## Data to use
<<<<
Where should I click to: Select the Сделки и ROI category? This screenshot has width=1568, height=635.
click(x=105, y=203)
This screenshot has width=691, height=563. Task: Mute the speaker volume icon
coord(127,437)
>>>>
<<<<
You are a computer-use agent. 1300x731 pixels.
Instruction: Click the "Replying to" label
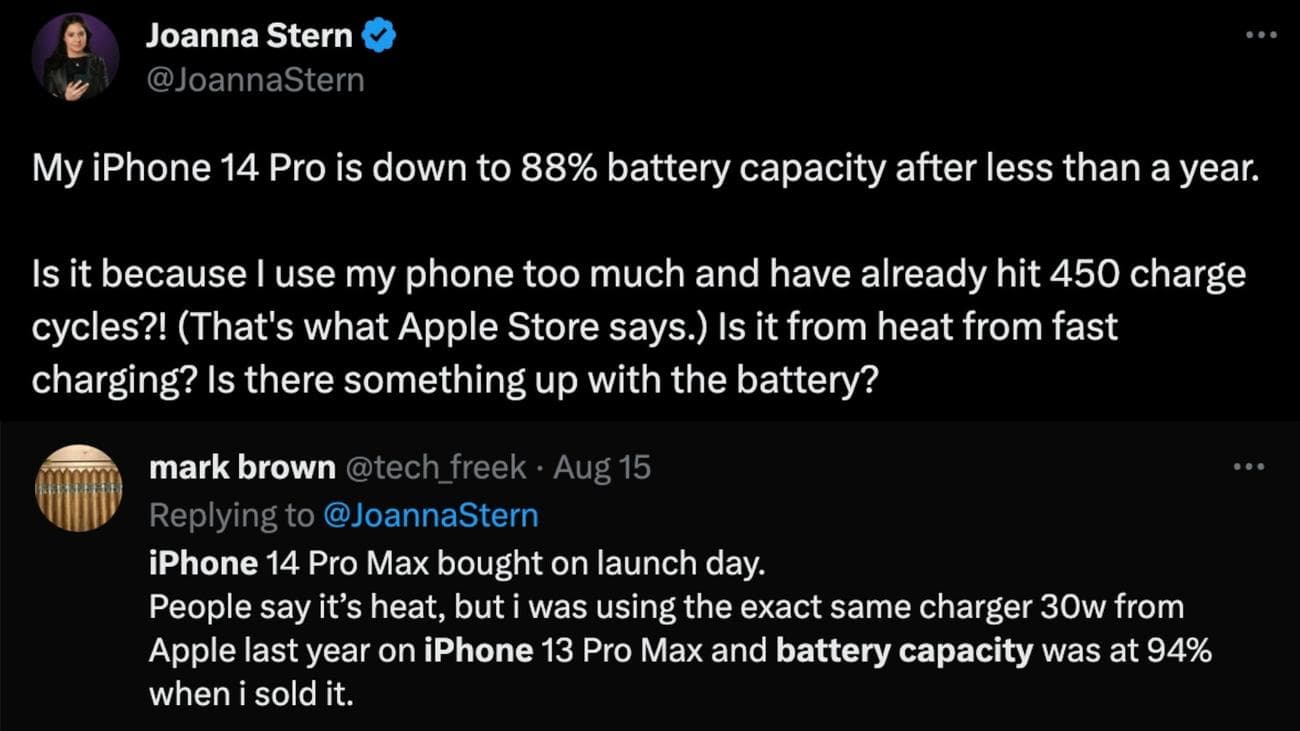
>>>>
## Stated goal
Switch "width" to "breadth" throughout the stretch from the line with "Where should I" through the line with "coord(127,437)", and write out those lines again with nothing else changed.

## Response below
Where should I click to: Select the Сделки и ROI category? This screenshot has breadth=1568, height=635.
click(x=105, y=203)
This screenshot has breadth=691, height=563. Task: Mute the speaker volume icon
coord(127,437)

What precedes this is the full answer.